The mass spectrometer was operated in data-dependent mode (DDA), prioritizing in-silico digested peptide precursors of PIZEO1 using an inclusion list, with a maximum cycle time of 3 s. Funnel RF level was at 40%, heated capillary temperature at 275°C, and advanced peak determination (APD) on. Full-scan MS spectra (300 − 1,500 m/z) were acquired at a resolution of 120,000 at 200 m/z after accumulation to an automated gain control (AGC) target value of 500,000 or for a maximum injection time of 40 ms. Precursors with an intensity above 5,000 were selected for MS/MS. Ions were isolated using a quadrupole mass filter with 1.6 m/z isolation window and fragmented by higher-energy collisional dissociation (HCD) using a normalized collision energy of 35%. Fragments were detected in the linear ion trap with the scan rate set to rapid, the automatic gain control set to 10,000 ions, and the maximum injection time set to 50 ms. Charge-state screening was enabled, and singly, unassigned charge states and charge states higher than seven were excluded. Precursor masses previously selected for MS/MS measurement were excluded from further selection for 20 s, applying a mass tolerance of 10 ppm. The samples were acquired using internal-lock mass calibration on m/z 371.1012 and 445.1200. The mass spectrometry proteomics data were handled using the local laboratory information management system (LIMS) (Türker et al. 2010).

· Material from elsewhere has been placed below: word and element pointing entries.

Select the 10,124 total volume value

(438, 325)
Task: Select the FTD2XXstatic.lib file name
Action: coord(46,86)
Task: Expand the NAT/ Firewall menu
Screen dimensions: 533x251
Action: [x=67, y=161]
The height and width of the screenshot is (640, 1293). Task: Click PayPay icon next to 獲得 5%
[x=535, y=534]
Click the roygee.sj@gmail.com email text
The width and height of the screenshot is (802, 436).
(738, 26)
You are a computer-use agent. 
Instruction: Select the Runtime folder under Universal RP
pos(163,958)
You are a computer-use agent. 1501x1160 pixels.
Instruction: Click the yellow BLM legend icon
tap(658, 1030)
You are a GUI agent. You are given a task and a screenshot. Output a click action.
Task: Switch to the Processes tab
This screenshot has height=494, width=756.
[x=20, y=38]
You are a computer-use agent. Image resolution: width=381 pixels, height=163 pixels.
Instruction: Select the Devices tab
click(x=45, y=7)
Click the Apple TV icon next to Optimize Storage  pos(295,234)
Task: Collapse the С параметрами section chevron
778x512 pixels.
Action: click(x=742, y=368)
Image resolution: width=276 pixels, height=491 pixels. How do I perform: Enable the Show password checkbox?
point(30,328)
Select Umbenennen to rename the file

Peptide Identification – Mascot – Scaffold

The acquired raw MS data were converted into Mascot generic format files (.mgf) using ProteoWizard (http://proteowizard.sourceforge.net/), and the proteins were identified using the Mascot search engine (Matrix Science, version 2.7.0.1). Spectra were searched against a Uniprot Mus Musculus proteome database (taxonomy 10,090, version from 20,220,503), concatenated to its reversed decoyed fasta database. Methionine oxidation, acetyl (Protein Nterm) was set as variable modification, and enzyme specificity was set to trypsin, allowing a maximum of one missed cleavage. A fragment-ion mass tolerance of 0.4 Da and a parent-ion tolerance of 10 ppm were set. Scaffold (Proteome Software Inc., version 5.2.2) was used to validate MS/MS-based peptide and protein identifications. Peptide identifications were accepted if they achieved a false discovery rate (FDR) of less than 0.1% by the Scaffold Local FDR algorithm. Protein identifications were accepted if they achieved an FDR of less than 1.0% and contained at least two identified peptides.